-- Start --

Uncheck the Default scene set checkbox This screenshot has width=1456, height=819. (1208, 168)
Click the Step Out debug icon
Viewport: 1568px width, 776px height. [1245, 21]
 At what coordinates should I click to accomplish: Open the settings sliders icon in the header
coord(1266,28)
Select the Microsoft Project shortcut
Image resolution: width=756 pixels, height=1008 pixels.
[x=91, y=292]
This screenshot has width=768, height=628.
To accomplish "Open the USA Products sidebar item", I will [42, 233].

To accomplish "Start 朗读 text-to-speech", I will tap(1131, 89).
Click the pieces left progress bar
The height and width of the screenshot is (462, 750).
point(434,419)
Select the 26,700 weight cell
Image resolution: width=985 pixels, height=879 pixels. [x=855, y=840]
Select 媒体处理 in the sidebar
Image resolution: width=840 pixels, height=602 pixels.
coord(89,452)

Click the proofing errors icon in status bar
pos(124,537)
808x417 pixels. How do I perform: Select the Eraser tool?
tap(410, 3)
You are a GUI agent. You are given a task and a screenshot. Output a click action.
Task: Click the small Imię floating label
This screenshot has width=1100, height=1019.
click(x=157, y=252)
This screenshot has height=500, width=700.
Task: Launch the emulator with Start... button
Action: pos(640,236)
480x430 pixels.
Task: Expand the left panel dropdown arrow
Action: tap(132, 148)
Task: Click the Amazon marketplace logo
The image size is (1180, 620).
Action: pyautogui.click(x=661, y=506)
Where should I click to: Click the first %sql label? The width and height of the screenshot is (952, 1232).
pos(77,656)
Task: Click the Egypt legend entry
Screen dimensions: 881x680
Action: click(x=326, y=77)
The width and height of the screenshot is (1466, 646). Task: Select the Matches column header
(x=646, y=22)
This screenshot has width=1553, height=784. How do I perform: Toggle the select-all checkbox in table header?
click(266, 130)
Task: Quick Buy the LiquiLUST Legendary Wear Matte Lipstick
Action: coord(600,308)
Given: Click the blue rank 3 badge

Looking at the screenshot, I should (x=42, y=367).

-- End --

* [Stated exercise] Rewrite the listing from the line with "The width and height of the screenshot is (1466, 646)." through the end of the listing, changing "Matches" to "Games" and leaving everything else as it is.

* [Result]
The width and height of the screenshot is (1466, 646). Task: Select the Games column header
(x=646, y=22)
This screenshot has width=1553, height=784. How do I perform: Toggle the select-all checkbox in table header?
click(266, 130)
Task: Quick Buy the LiquiLUST Legendary Wear Matte Lipstick
Action: coord(600,308)
Given: Click the blue rank 3 badge

Looking at the screenshot, I should (x=42, y=367).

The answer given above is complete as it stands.